- [Passage given]:
30 May The Social Media Backstab
In this age of social media, it is so important how you attend to customers and handle their issues. For all you know, I could be a mystery shopper rating you on your prowess. At the very least, I could simply take my business elsewhere, but more importantly, you don’t know how connected I am on Facebook, Twitter or LinkedIn or what I do, or whom I speak to, for a living.
I stayed at a motel in a large NSW Country town on Sunday night because I was attending a funeral on Monday. The region can get rather cold, and being a few days away from winter, it was quite chilly.
I shared a room with my octogenarian mother and septuagenarian uncle who had been briefed on the room by the owner. I had flown in from another state and arrived separately.
The motel was clean and adequate but all night we were kept awake by a noise that went off every five minutes; a deep, sustained sound, similar to a pool pump. I tried to wake the owner at 1 am to see if we could switch rooms because the three of us in the room could not sleep.
The next morning, after three and a half hours of broken sleep, I spoke to the owner about the issue.

- [Task directions]: Carry on the blog post about the noisy motel stay from the point where it stops.

- [Record list]:
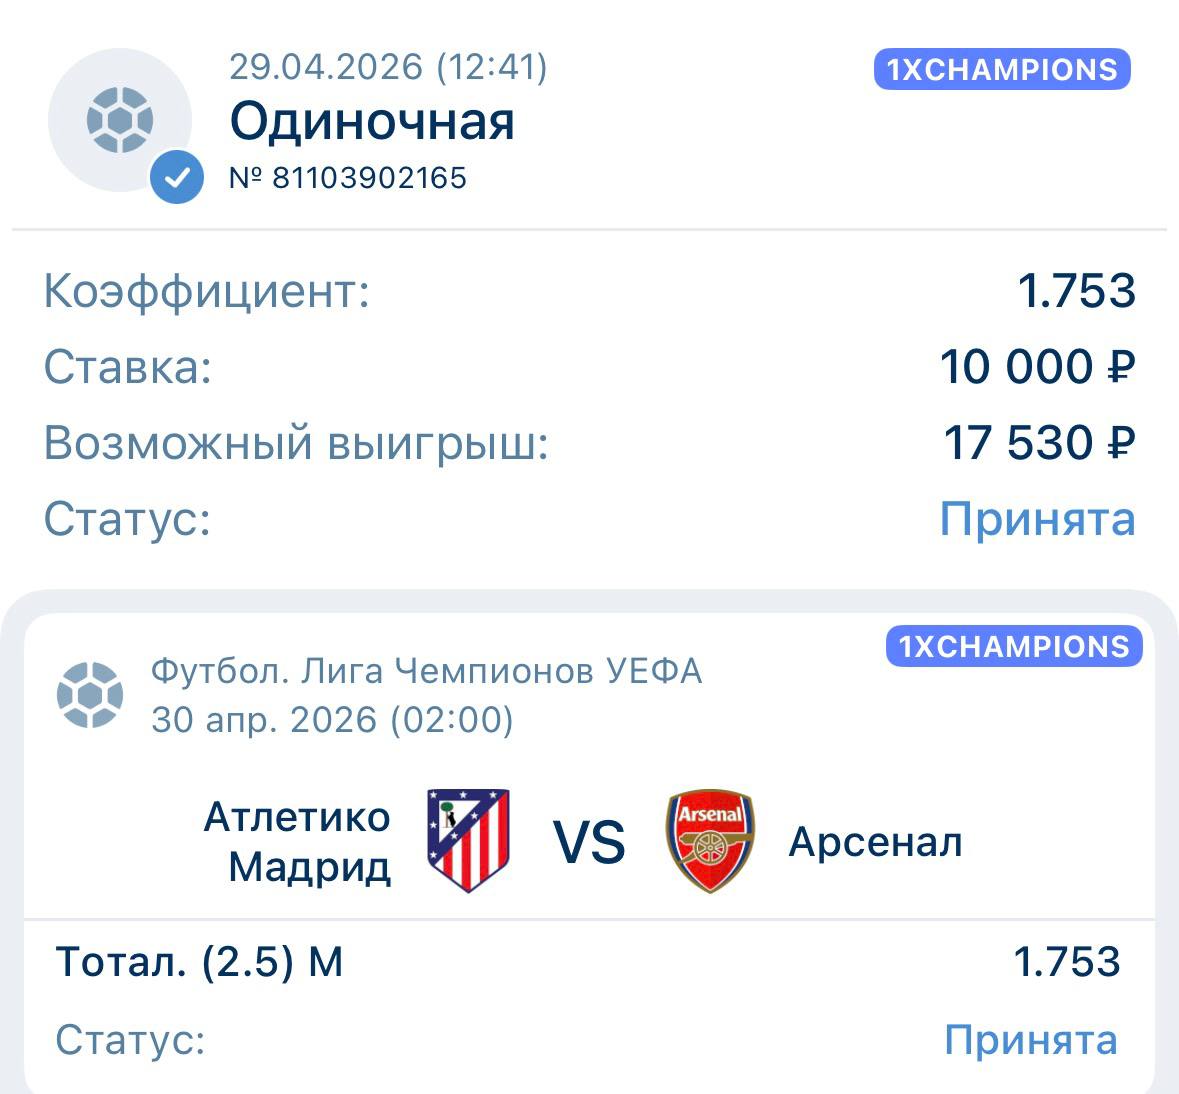Click the 17 530 ₽ possible winnings value
Screen dimensions: 1179x1094
click(1039, 443)
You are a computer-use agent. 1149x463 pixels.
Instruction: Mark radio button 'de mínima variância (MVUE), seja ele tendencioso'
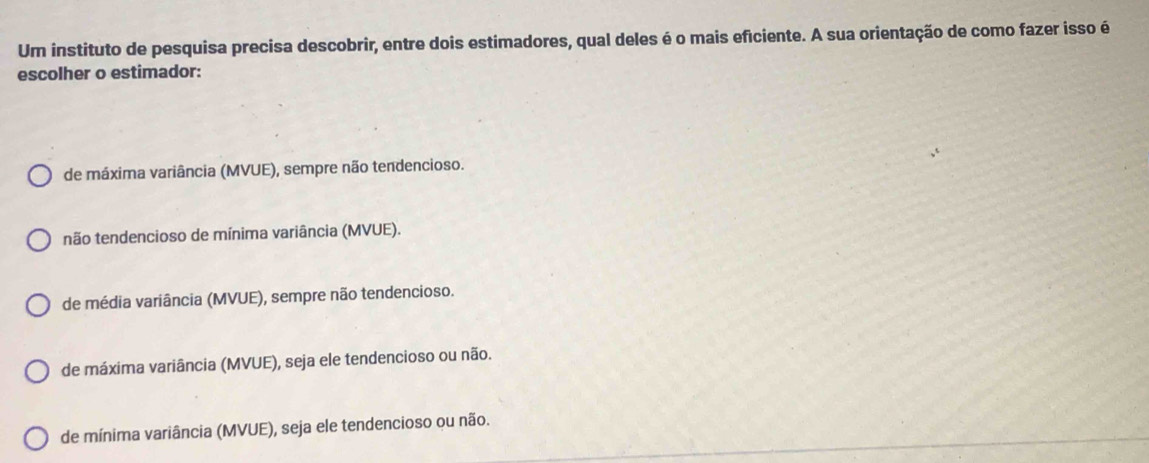(x=37, y=437)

- [In response]:
Given that I teach communication skills, I understand the importance of the way you broach difficult conversations. I used some Emotional Judo® tools to get the proprietor on side and then told him of our experience. Instantly, on learning of the issue, he bristled and denied there was a problem; it must have been outside the hotel. He did not apologise for our inconvenience or show empathy at our lack of sleep. At this point, in my old ways of dealing with such situations, I would have been peeved at that and reacted in a way that had us doing emotional karate and butting heads. Instead I acknowledged it could have been outside, it did not seem likely, and I invited him back to the room to listen.
It turns out that it was the central heating making the noise. He demonstrated to me in a patronising way, as if to say, all you had to do is turn this switch off. He washed his hands of responsibility by saying that he had shown this switch to my mother and uncle. I again did Emotional Judo® to acknowledge that he may have shown them the switch and also that it was a simple fix. I also asked whether he had alerted them to the noise and whether he thought it was acceptable to have such noisy central heating in a town renowned for its low temperatures. He then countered with one of the seven sneaky tricks in difficult conversations – a shift of context.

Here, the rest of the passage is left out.